Seq2Seq notebook 7 fastai nlp

Is there a good explanation of what is going on in the following code taken from https://github.com/fastai/course-nlp/blob/master/7-seq2seq-translation.ipynb

def seq2seq_collate(samples, pad_idx=1, pad_first=True, backwards=False):
"Function that collect samples and adds padding. Flips token order if needed"
samples = to_data(samples)
max_len_x,max_len_y = max([len(s[0]) for s in samples]),max([len(s[1]) for s in samples])
res_x = torch.zeros(len(samples), max_len_x).long() + pad_idx
res_y = torch.zeros(len(samples), max_len_y).long() + pad_idx

if backwards: pad_first = not pad_first
for i,s in enumerate(samples):
    if pad_first: 
        res_x[i,-len(s[0]):],res_y[i,-len(s[1]):] = LongTensor(s[0]),LongTensor(s[1])
    else:         
        res_x[i,:len(s[0]):],res_y[i,:len(s[1]):] = LongTensor(s[0]),LongTensor(s[1])
if backwards: res_x,res_y = res_x.flip(1),res_y.flip(1)
return res_x,res_y

and here:

class Seq2SeqDataBunch(TextDataBunch):
"Create a `TextDataBunch` suitable for training an RNN classifier."
@classmethod
def create(cls, train_ds, valid_ds, test_ds=None, path:PathOrStr='.', bs:int=32, val_bs:int=None, pad_idx=1,
           dl_tfms=None, pad_first=False, device:torch.device=None, no_check:bool=False, backwards:bool=False, **dl_kwargs) -> DataBunch:
    "Function that transform the `datasets` in a `DataBunch` for classification. Passes `**dl_kwargs` on to `DataLoader()`"
    datasets = cls._init_ds(train_ds, valid_ds, test_ds)
    val_bs = ifnone(val_bs, bs)
    collate_fn = partial(seq2seq_collate, pad_idx=pad_idx, pad_first=pad_first, backwards=backwards)
    train_sampler = SortishSampler(datasets[0].x, key=lambda t: len(datasets[0][t][0].data), bs=bs//2)
    train_dl = DataLoader(datasets[0], batch_size=bs, sampler=train_sampler, drop_last=True, **dl_kwargs)
    dataloaders = [train_dl]
    for ds in datasets[1:]:
        lengths = [len(t) for t in ds.x.items]
        sampler = SortSampler(ds.x, key=lengths.__getitem__)
        dataloaders.append(DataLoader(ds, batch_size=val_bs, sampler=sampler, **dl_kwargs))
    return cls(*dataloaders, path=path, device=device, collate_fn=collate_fn, no_check=no_check)

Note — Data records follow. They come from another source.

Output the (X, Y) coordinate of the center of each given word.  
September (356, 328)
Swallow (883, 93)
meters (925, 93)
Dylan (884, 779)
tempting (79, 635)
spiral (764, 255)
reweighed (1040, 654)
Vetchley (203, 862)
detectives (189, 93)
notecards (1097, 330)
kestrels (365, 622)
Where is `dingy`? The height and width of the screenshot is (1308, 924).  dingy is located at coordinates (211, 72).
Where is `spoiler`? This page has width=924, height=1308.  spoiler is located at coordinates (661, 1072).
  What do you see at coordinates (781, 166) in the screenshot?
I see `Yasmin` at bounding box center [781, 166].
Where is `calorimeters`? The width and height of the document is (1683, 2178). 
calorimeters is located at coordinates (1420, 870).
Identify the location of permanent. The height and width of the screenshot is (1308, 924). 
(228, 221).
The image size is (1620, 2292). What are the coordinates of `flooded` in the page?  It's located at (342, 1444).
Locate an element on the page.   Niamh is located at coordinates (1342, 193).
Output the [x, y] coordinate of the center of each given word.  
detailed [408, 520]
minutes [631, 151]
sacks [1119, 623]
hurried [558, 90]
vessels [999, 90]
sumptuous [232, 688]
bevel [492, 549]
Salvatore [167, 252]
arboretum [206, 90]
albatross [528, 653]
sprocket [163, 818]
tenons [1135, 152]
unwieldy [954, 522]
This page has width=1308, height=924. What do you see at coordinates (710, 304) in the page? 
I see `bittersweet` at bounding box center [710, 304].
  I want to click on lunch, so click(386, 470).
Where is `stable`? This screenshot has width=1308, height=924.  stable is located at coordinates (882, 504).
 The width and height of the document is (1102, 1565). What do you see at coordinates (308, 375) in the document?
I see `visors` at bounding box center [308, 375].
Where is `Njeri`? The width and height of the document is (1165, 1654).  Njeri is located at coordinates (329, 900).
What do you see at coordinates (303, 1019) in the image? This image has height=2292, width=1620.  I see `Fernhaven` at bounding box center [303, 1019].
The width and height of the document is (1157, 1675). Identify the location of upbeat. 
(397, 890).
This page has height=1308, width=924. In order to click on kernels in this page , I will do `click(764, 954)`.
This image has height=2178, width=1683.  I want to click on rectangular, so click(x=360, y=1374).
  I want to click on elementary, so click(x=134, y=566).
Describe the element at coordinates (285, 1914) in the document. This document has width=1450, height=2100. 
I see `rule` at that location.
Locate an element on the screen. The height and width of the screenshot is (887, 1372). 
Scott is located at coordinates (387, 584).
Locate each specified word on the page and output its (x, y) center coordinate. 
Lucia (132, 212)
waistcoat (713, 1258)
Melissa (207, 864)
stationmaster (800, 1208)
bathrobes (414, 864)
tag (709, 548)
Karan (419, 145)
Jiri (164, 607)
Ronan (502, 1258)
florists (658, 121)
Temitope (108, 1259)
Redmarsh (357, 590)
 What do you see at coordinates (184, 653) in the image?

One thing that is particularly confusing me is that SortishSampler is being used after the padding has been done in the seq2seq_collate. I thought that if we sort first, and do the padding afterwards, then the amount of required padding will be minimal. If that is not the purpose of sorting, then can someone please explain why are we sorting?

Also, here collate_fn = partial(seq2seq_collate, pad_idx=pad_idx, pad_first=pad_first, backwards=backwards) what does partial do ?

In seq2seq_collate Why would we want the padding to be in the front?

Also, any other inputs to clarify the above code pieces would be helpful. Thank you!

The partial function doesn’t call seq2seq_collate but creates a new function from seq2seq_collate with inputs pad_idx, pad_first, backwards.

So the sequence is the following:

  1. Create your separate dataloaders (where SortishSampler is applied to train_dl)
  2. Return a DataBunch with all your DataLoaders

Because seq2seq_collate is only applied at step 2, you first sort your examples (with some degree of randomness) by length and only then apply the padding. So your intuition is right, that sorting is used in order to avoid unnecessary padding by batching up sequences of similar length.

Not sure why exactly padding is applied in the front in this case. My guess is that it wouldn’t make too much of a difference to apply padding after each sequence.